Page MenuHomePhabricator

Split Min Dong (cdo) translations
Open, Needs TriagePublic

Description

Per consensus at cdowiki and translatewiki.net, we would need to have Min Dong translations in both Han script (cdo-hani) and Latin script (cdo-latn) separated, and disable cdo as "This language code should remain unused. Localise in cdo-hani or cdo-latn please.".

Event Timeline

Restricted Application added a subscriber: Zppix. · View Herald TranscriptJun 30 2016, 12:42 AM

We need some questions answered:

  1. Which code should cdo fall back to? cdo-hant or cdo-latn?
  2. Which language should cdo-latn fall back to?
  3. What should be the autonym of cdo-latn?
  1. Which code should cdo fall back to? cdo-hant or cdo-latn?
  2. Which language should cdo-latn fall back to?

I think

  • What should be the autonym of cdo-latn?
  • cdo-latn: Mìng-dĕ̤ng-ngṳ̄
  • cdo-hani: 閩東語
Yejianfei added a subscriber: Yejianfei.EditedJul 1 2016, 5:14 PM

The creator of Min Dong wiki (cdo wiki) was GnuDoyng. He was a Fuzhou Christian and the Fuzhou version of Bible was printed in cdo-latn script (Min Dong Chinese, Foochow Romanized script), and therefore he preferred to type in cdo-latn script. As a result, the cdo wiki used to be only written in the cdo-latn script.

As time went by, some other native Min Dong speakers came to edit the cdo wiki, and many editors preferred to use the cdo-hani script (Min Dong Chinese, Chinese characters script). As a result, on June 22nd, 2013, the first cdo-hani script entry was added into the cdo wiki. Then, here came many cdo-hani script entries, and the two scripts in our cdo wiki started to run together parallelly. Now we hope these two scripts will be separated into two part, namely cdo-latn and cdo-hani, just like the Chinese wiki, where exists four variant scripts, namely zh-cn, zh-tw, zh-hk and zh-sg.

The default/fallback locale does not really matter, I think. It could be either one. If it is really a technical problem, I think the default locale could be cdo-latn, as it contains more entries than the cdo-hani entries.

To sum up, the cdo wiki should be separated into two scripts, namely

CodeEnglish NameNative NameAlternative Native Name (Full Name)
cdo-latnMin Dong Chinese - Foochow RomanizedMìng-dĕ̤ng-ngṳ̄Mìng-dĕ̤ng-ngṳ̄ Bàng-uâ-cê/閩東語平話字
cdo-haniMin Dong Chinese - Chinese characters閩東語Mìng-dĕ̤ng-ngṳ̄ Háng-cê/閩東語漢字

How can we move on this process? Who knows how to contribute something for this project?

How can we move on this process? Who knows how to contribute something for this project?
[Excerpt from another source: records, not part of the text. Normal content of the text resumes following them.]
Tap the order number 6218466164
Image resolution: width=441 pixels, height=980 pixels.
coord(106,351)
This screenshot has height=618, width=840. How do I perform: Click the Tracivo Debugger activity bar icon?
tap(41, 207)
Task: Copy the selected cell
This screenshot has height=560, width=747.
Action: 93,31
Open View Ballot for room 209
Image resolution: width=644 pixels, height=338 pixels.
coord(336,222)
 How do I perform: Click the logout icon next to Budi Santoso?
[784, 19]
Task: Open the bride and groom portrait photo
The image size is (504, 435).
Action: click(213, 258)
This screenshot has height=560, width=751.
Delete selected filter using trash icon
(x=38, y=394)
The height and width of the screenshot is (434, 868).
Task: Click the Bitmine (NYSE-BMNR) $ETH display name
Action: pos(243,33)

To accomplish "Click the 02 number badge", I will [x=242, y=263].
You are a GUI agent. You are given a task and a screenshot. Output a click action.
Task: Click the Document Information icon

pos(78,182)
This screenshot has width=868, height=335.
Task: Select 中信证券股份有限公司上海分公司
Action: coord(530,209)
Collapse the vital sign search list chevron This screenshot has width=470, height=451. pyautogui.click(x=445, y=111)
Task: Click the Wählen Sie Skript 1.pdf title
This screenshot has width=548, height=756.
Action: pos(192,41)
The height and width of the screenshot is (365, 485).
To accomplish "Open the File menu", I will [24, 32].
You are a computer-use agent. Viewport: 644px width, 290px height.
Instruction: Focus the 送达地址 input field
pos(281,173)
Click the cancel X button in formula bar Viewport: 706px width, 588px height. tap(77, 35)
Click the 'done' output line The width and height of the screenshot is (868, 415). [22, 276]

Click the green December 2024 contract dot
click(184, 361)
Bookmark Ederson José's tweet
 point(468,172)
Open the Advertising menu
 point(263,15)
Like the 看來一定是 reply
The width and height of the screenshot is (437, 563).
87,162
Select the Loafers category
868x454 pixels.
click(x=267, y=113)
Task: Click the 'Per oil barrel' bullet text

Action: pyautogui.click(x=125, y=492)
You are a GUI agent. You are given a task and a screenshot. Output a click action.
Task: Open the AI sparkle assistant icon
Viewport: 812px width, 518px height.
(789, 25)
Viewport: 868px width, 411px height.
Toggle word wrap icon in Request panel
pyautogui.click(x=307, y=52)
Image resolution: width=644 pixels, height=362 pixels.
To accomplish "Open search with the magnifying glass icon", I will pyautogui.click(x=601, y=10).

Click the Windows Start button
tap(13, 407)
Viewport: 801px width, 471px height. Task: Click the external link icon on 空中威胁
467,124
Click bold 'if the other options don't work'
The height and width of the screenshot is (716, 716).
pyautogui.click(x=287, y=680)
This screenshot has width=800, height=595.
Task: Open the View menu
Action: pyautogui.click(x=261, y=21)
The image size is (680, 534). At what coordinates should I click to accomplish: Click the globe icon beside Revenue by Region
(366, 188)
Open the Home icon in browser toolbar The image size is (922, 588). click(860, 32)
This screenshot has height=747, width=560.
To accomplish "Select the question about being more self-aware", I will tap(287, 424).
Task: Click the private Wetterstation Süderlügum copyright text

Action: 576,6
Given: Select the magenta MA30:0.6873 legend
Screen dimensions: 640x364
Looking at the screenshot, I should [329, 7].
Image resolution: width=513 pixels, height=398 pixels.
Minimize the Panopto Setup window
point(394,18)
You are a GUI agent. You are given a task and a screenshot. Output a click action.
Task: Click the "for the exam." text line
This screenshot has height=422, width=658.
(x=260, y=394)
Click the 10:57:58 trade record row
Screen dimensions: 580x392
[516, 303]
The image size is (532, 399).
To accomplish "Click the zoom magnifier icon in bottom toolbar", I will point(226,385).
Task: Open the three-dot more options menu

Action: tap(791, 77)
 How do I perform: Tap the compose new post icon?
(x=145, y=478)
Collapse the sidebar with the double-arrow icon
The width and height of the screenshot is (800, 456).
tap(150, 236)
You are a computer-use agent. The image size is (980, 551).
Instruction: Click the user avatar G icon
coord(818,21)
This request is stuck because it's hard to tell which direction is really good. Such requests are easier to satisfy if all of the following is met:

  • we end up exposing users to less mixed script localisation, not more;
  • the affected Wikimedia wikis stay in the language they're supposed to be in per LangCom decision;
  • there is consensus at the affected communities;
  • there is a demonstrated workforce to translate both the proposed locales;
  • no LanguageConverter needs to be developed.

Currently, if I see correctly, this request doesn't satisfy any of these points, so it's nearly the hardest possible situation to be in.

This request is stuck because it's hard to tell which direction is really good. Such requests are easier to satisfy if all of the following is met:

  • we end up exposing users to less mixed script localisation, not more;

This request is just helpful to let users less mix script localisation. Now translation of cdo has not been splitted. Some translated words was writtern in latn, while some words was in hani. As a result, we can see that Chinese charaters and Roman letters are mixed in the same page. Hani users and latn users are both reluctant to see this situation. If the translation of cdo can be splitted successfully, this problem can also be solved.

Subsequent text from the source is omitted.